Rewrite the records as a numbered list, starting with the line that contains "Select the 2025.04. month label" and ending with the line that contains "Looking at the screenshot, I should tap(251, 132).". Include both of those lines, skip any blank lines, and list nothing outside that stretch.

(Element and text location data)
-- begin --
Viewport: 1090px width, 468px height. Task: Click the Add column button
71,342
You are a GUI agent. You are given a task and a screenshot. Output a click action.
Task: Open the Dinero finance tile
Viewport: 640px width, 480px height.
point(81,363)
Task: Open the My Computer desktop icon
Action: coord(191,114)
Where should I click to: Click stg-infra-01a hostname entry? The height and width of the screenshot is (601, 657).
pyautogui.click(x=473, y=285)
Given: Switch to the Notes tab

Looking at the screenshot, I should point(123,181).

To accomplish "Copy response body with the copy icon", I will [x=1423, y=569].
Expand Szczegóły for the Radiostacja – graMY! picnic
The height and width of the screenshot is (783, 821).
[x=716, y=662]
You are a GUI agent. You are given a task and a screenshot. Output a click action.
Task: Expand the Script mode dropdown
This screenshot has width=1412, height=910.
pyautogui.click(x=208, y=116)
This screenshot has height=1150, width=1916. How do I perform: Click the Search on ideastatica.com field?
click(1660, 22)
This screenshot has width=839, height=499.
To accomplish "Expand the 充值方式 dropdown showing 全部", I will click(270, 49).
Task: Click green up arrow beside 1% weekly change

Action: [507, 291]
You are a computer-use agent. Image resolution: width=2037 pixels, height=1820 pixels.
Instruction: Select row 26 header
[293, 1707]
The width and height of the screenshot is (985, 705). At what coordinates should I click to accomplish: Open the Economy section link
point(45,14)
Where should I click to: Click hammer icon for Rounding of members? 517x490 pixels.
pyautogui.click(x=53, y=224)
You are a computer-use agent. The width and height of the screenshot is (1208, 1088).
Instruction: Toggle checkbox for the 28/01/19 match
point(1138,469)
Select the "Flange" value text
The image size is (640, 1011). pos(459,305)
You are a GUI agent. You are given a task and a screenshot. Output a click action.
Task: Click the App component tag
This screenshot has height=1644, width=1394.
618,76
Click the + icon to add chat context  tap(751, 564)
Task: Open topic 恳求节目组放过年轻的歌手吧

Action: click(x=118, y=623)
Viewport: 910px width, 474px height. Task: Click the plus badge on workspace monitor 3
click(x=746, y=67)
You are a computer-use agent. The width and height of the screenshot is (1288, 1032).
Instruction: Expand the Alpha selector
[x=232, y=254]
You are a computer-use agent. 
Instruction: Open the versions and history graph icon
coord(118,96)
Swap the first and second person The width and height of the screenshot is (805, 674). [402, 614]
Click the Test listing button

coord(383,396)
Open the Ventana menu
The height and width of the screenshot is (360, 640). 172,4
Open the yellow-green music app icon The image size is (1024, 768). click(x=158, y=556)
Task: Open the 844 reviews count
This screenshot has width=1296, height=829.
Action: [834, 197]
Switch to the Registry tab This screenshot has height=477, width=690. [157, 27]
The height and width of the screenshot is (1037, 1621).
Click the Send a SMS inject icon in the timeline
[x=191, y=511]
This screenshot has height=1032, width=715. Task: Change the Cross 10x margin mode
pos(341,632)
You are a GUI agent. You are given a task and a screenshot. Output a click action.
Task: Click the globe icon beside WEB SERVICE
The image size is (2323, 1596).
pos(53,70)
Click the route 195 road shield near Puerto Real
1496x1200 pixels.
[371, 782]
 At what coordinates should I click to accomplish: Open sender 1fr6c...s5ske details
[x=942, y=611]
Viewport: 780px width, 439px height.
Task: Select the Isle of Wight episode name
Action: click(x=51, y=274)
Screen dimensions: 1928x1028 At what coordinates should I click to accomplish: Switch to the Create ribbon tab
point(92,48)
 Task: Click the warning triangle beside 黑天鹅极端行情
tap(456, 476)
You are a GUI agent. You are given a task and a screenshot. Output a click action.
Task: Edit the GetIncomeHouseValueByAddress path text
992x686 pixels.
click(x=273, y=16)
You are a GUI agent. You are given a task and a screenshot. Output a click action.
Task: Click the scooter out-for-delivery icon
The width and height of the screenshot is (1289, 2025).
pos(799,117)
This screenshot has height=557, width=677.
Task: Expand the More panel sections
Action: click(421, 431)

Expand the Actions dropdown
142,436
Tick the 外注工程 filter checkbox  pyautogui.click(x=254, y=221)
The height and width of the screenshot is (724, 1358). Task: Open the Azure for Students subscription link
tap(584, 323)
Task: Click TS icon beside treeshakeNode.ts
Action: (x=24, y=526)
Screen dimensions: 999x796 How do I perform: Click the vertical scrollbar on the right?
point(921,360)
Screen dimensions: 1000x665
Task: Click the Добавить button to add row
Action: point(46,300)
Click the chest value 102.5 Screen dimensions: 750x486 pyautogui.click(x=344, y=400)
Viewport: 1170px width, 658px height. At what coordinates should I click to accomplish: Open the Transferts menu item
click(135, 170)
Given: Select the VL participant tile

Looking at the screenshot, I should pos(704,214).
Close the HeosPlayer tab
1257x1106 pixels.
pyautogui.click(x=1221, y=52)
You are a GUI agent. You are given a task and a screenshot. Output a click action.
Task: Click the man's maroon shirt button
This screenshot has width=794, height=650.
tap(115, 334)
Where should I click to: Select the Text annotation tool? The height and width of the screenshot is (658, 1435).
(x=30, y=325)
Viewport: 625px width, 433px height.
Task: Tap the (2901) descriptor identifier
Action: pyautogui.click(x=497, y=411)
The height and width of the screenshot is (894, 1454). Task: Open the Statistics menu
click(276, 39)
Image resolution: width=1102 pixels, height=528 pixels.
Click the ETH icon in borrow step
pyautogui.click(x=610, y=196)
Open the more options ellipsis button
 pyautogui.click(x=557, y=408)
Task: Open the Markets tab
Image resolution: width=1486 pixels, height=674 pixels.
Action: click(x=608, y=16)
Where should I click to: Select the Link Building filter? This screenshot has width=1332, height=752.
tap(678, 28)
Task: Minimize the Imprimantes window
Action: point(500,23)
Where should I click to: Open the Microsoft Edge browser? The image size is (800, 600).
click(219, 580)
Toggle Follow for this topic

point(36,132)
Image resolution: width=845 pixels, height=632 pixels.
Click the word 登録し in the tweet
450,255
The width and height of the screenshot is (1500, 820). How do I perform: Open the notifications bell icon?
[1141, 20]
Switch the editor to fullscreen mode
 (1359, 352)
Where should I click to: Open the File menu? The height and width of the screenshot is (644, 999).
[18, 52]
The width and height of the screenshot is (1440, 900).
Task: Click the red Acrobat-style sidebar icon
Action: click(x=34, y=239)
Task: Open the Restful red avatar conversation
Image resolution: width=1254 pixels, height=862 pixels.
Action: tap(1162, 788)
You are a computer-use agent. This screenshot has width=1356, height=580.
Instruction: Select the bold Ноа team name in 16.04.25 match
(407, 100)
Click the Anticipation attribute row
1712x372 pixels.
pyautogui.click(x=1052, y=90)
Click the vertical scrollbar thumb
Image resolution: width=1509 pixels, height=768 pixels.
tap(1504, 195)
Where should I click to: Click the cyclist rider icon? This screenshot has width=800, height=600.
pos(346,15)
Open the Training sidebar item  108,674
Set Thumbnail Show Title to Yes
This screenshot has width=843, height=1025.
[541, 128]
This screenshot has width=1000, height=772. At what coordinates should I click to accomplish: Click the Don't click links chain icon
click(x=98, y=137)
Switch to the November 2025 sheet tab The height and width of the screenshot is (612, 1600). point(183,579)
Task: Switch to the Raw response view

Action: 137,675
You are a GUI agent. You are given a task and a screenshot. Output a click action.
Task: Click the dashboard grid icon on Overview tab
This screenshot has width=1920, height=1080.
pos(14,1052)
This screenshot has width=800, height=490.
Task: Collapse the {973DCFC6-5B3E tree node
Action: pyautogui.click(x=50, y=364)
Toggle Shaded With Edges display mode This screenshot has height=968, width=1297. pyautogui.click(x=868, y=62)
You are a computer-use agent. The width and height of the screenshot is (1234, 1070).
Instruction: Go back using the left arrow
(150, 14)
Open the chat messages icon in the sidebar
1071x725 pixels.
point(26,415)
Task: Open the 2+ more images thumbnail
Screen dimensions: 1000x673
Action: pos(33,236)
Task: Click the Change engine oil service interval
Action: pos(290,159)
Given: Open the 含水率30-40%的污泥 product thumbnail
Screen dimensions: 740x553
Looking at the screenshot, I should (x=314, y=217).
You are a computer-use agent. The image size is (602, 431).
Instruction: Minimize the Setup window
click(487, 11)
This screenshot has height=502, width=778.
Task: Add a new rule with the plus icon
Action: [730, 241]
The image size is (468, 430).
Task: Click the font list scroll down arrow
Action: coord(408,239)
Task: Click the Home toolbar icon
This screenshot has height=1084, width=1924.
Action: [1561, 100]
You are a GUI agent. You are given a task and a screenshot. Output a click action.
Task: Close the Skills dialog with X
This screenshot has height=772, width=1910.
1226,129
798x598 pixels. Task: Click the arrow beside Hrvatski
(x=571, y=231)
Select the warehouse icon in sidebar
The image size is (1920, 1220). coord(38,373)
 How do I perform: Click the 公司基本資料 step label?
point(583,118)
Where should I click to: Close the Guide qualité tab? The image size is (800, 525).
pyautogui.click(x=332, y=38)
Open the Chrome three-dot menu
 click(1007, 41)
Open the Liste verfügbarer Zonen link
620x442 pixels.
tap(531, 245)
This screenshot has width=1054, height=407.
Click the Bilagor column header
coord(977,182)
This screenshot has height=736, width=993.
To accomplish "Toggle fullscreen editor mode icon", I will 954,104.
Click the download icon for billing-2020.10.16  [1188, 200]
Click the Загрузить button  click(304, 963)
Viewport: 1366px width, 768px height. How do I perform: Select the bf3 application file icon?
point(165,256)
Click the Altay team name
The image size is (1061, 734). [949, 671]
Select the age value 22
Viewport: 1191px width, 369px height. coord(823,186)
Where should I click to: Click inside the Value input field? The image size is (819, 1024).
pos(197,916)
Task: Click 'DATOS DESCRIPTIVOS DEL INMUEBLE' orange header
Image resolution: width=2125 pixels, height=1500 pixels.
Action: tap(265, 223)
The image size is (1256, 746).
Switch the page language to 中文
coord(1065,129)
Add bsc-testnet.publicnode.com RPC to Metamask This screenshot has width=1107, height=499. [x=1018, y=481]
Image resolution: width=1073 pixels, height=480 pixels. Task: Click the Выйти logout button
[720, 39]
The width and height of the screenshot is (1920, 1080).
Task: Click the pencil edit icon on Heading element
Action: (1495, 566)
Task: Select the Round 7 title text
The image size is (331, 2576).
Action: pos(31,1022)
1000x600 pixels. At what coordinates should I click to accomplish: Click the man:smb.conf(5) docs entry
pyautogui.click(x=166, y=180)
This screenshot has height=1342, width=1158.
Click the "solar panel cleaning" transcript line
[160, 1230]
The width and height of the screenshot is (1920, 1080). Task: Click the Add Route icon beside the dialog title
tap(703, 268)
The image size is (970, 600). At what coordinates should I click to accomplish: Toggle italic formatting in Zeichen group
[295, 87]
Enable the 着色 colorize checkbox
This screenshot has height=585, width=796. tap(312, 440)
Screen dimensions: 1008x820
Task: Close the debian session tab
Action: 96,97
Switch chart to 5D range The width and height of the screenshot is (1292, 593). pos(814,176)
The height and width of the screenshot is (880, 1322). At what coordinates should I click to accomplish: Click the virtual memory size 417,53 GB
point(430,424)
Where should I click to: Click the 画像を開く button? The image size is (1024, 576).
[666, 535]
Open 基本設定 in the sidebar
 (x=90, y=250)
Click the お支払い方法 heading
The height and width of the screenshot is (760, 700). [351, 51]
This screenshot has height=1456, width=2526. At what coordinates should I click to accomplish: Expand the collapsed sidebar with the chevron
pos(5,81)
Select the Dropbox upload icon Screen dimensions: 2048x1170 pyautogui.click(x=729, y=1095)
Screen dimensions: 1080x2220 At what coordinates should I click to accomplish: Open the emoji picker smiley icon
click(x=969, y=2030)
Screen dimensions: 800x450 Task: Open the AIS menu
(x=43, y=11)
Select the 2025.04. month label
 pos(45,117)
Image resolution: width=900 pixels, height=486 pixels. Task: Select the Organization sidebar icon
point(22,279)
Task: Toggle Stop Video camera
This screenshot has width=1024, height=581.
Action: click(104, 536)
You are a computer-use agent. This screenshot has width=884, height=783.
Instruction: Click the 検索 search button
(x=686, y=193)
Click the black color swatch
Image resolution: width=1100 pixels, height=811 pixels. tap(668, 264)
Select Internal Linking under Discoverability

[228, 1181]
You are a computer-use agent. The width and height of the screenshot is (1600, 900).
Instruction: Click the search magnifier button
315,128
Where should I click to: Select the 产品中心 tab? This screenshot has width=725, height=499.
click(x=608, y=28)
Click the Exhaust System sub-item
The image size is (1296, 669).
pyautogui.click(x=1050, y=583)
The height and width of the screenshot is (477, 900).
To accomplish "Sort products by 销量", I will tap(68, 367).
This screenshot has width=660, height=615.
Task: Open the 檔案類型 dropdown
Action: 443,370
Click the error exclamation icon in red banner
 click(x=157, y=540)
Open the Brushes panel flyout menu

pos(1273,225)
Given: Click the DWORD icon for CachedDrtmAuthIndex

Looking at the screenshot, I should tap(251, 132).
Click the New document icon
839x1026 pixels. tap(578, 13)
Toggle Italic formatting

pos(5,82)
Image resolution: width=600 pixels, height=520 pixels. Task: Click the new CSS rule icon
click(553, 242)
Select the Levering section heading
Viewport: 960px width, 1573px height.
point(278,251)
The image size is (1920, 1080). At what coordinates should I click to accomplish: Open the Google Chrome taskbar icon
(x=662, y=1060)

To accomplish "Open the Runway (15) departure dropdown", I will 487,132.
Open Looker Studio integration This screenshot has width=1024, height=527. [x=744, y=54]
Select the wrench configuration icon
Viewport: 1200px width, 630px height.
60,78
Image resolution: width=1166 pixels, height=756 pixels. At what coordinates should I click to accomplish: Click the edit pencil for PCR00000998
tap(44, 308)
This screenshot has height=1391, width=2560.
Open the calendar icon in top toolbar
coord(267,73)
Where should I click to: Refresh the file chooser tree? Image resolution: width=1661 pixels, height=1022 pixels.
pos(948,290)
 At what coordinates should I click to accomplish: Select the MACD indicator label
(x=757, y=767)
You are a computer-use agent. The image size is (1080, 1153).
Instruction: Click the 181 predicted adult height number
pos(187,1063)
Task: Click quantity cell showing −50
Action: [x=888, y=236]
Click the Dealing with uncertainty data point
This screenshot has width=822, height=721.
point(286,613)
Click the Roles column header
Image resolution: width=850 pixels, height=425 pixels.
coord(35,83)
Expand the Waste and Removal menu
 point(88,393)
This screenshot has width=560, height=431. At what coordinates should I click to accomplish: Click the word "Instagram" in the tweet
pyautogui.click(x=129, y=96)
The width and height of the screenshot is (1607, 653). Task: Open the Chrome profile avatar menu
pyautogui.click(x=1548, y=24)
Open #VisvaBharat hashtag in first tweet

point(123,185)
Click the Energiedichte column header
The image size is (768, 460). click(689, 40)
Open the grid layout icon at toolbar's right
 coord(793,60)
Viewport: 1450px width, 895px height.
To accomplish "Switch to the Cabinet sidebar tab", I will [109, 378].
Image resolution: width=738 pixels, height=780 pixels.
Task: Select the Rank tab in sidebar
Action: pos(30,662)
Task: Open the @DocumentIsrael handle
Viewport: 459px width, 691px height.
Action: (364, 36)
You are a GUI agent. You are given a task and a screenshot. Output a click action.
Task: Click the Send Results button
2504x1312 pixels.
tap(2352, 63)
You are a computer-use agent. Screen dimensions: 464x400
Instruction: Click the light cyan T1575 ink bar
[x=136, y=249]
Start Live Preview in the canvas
-- end --
Reply to the exercise:
1. Select the 2025.04. month label
2.  pos(45,117)
3. Image resolution: width=900 pixels, height=486 pixels. Task: Select the Organization sidebar icon
4. point(22,279)
5. Task: Toggle Stop Video camera
6. This screenshot has width=1024, height=581.
7. Action: click(104, 536)
8. You are a computer-use agent. This screenshot has width=884, height=783.
9. Instruction: Click the 検索 search button
10. (x=686, y=193)
11. Click the black color swatch
12. Image resolution: width=1100 pixels, height=811 pixels. tap(668, 264)
13. Select Internal Linking under Discoverability
14. [228, 1181]
15. You are a computer-use agent. The width and height of the screenshot is (1600, 900).
16. Instruction: Click the search magnifier button
17. 315,128
18. Where should I click to: Select the 产品中心 tab? This screenshot has width=725, height=499.
19. click(x=608, y=28)
20. Click the Exhaust System sub-item
21. The image size is (1296, 669).
22. pyautogui.click(x=1050, y=583)
23. The height and width of the screenshot is (477, 900).
24. To accomplish "Sort products by 销量", I will tap(68, 367).
25. This screenshot has width=660, height=615.
26. Task: Open the 檔案類型 dropdown
27. Action: 443,370
28. Click the error exclamation icon in red banner
29.  click(x=157, y=540)
30. Open the Brushes panel flyout menu
31. pos(1273,225)
32. Given: Click the DWORD icon for CachedDrtmAuthIndex
33. Looking at the screenshot, I should tap(251, 132).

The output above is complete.